Task requirements »
The data below holds the lines to copy: everything from the line containing "The width and height of the screenshot is (1300, 812)." to the line containing "Hide the 灯光工厂插件 group", both ends included, set down exactly.

Material provided »
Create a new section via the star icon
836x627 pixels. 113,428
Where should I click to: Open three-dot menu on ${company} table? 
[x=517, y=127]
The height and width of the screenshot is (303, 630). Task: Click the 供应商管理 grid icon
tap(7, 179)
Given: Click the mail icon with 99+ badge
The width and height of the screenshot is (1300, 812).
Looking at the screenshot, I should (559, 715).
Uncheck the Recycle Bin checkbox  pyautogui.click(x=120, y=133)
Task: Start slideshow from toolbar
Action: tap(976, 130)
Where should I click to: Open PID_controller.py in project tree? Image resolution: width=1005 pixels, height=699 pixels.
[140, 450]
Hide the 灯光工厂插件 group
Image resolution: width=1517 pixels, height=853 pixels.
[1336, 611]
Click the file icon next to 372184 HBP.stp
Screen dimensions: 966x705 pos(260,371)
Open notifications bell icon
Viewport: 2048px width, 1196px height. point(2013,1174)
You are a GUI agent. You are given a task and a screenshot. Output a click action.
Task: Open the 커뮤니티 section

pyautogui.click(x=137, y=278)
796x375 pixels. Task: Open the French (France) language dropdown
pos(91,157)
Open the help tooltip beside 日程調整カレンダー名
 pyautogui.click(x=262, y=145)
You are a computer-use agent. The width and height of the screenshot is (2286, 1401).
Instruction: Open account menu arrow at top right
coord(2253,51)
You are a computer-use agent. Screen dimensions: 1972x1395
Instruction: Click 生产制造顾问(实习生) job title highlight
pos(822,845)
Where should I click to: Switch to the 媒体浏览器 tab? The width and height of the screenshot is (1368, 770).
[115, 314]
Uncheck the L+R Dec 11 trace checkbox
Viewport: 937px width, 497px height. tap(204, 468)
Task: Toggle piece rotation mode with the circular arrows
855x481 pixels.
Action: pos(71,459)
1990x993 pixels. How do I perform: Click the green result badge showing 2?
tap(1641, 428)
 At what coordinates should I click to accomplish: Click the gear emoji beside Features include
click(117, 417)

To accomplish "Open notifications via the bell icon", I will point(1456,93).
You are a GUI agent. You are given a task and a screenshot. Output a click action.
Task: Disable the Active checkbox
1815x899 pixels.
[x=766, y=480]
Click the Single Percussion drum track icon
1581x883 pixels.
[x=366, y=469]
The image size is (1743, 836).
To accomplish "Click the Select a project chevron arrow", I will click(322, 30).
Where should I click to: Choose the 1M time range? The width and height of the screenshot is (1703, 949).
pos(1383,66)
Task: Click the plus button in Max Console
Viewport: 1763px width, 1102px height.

Response for this exercise »
The width and height of the screenshot is (1300, 812).
Looking at the screenshot, I should (559, 715).
Uncheck the Recycle Bin checkbox  pyautogui.click(x=120, y=133)
Task: Start slideshow from toolbar
Action: tap(976, 130)
Where should I click to: Open PID_controller.py in project tree? Image resolution: width=1005 pixels, height=699 pixels.
[140, 450]
Hide the 灯光工厂插件 group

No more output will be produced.